Data Science Institute
Vanderbilt University


Course Overview
Course Materials
Course Policies

View the Project on GitHub dsi-explore/eda-course-website

Data Quickfire! :fire:

Welcome to your second data quickfire competition in EDA. This week we will focus on applying all of our EDA skills, including cluster analysis, to data on states in the global system.
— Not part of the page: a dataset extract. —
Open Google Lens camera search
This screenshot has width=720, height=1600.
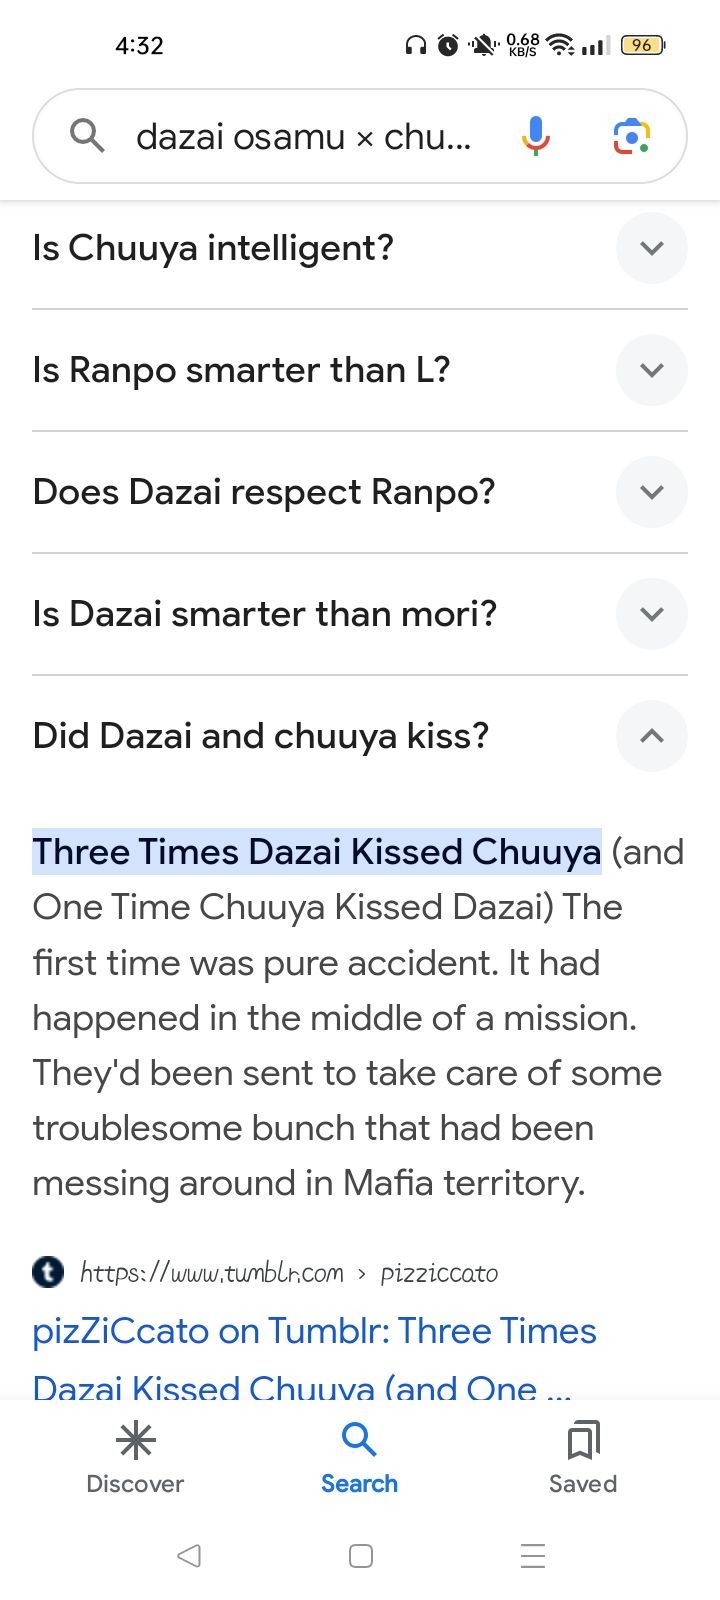click(631, 136)
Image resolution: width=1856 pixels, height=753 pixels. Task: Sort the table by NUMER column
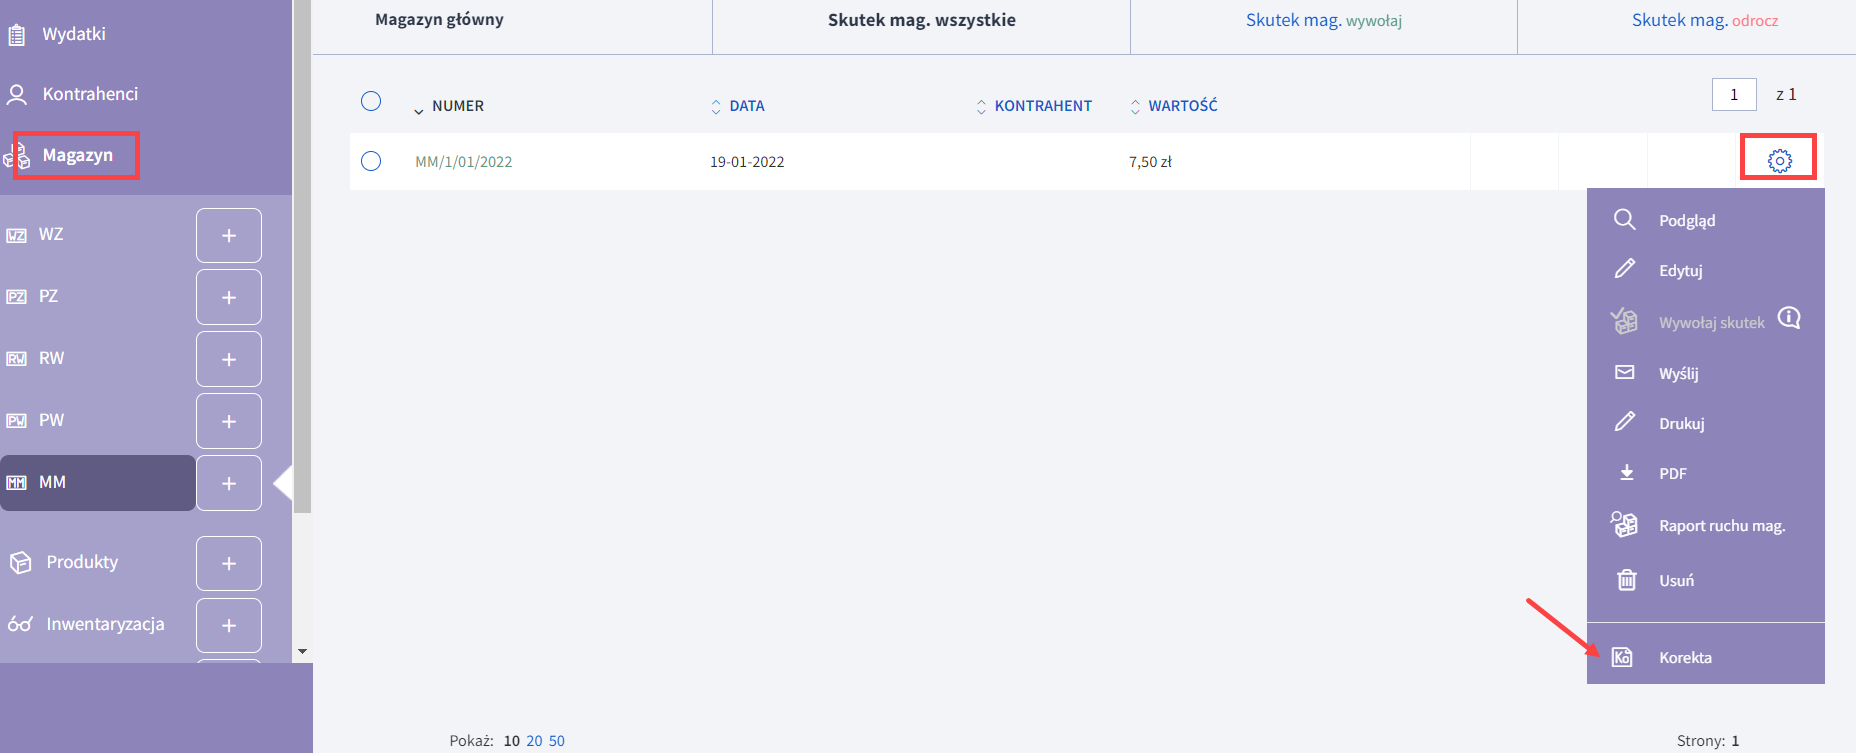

READ ALL OF THE INSTRUCTIONS!

Steps

  1. First, create a repo within dsi-explore on github. Name the repo “lastname-dataquickfire” or whatever name you have been using for your homework submissions.
  2. Create an R script or .Rmd file and download the data, which is posted under ‘data’ in today’s class materials. All of your work must be done in R.
  3. The data is ‘polity’ data which has similar variables to what we worked with in class last time, but the data is a bit different so you cannot simply apply the exact code from last time. User’s manual
  4. Next, explore the data + apply k-means cluster analysis. Your analysis should be guided by the following set of questions: does cluster analysis help us discover democracies in the data? Autocracies? Or perhaps regional trends based on geography?
  5. Submit your data at the end of class by committing to github via the repo you created above. (Everyone must submit at the end of class to get credit, regardless of whether you choose to do step 6 below.)
  6. Optional: if you want a little time to keep playing with this, you may submit a second time by 11:59pm tomorrow (Friday Nov. 1 at 11:59PM)
  7. Winners will be announced next week.

Tips

  1. Don’t forget, cluster analysis requires numeric data!
  2. Don’t forget, you’ll need to decide whether you need to scale/standardize the data!
  3. As you’ve seen in TWO in-class examples, labels can be tricky with cluster analysis, so consider how to deal with this from the beginning.